[PATCH v13 00/12] support "task_isolation" mode

From: Chris Metcalf
Date: Thu Jul 14 2016 - 16:48:38 EST


Here is a respin of the task-isolation patch set. This primarily
reflects feedback from Frederic and Peter Z.

Changes since v12:

- Rebased on v4.7-rc7.

- New default "strict" model for task isolation - tasks exit the
kernel from the initial prctl() to userspace, and can only legally
exit by calling prctl() again to turn off isolation. Any other
kernel entry results in a SIGKILL by default.

- New optional "relaxed" mode, where the application can receive some
signal other than SIGKILL, or no signal at all, when it re-enters
the kernel.

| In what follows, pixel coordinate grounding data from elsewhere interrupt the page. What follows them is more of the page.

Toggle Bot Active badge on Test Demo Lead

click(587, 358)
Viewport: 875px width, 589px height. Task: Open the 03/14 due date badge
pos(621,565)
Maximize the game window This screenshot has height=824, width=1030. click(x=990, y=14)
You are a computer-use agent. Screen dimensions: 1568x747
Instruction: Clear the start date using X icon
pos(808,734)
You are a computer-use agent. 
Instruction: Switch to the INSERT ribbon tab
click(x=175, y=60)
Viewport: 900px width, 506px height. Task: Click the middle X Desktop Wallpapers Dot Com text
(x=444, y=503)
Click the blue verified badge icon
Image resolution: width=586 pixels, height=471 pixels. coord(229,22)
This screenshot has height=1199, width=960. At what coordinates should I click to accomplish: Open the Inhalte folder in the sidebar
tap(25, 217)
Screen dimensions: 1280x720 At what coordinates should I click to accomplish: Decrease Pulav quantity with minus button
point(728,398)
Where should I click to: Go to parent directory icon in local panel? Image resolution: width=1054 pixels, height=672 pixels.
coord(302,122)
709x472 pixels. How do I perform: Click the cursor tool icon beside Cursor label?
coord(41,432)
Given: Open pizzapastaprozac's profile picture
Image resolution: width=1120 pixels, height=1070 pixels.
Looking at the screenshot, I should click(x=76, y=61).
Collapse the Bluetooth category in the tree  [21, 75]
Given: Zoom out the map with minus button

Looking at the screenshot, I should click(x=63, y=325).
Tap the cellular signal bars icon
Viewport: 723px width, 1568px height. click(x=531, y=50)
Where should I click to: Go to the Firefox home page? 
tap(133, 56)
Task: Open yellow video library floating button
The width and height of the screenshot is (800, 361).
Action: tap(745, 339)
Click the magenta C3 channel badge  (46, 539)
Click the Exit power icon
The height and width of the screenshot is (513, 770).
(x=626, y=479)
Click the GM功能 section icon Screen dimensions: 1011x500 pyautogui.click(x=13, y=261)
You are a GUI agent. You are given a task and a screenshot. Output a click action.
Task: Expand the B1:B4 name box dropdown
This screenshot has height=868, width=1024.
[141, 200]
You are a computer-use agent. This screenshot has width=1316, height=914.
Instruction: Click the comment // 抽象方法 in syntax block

Since by default task isolation is now strict, there is
no longer an additional "STRICT" mode, but rather a new "NOSIG" mode
that builds on top of the "USERSIG" support for setting a signal
other than SIGKILL to be delivered to the process. The "NOSIG" mode
also relaxes the required criteria for entering task isolation mode;
we just issue a warning if the affinity isn't set right, and we
don't fail with EAGAIN if the kernel isn't ready to stop the tick.

Running your task-isolation application in this "NOSIG" mode is also
necessary when debugging, since otherwise hitting breakpoints, etc.,
will cause a fatal signal to be sent to the process.

Frederic has suggested we might want to defer this functionality
until later, but (in addition to the debuggability aspect) there is
some thought that it might be useful for e.g. HPC, so I have just
broken out the additional semantics into a single separate patch at
the end of the series.

- Function naming has been changed and comments have been added to try
to clarify the role of the task-isolation reporting on kernel
entries that do NOT cause signals. This hopefully clarifies why we
only invoke the renamed task_isolation_quiet_exception() in a few
places, since all the other places generate signals anyway. [PeterZ]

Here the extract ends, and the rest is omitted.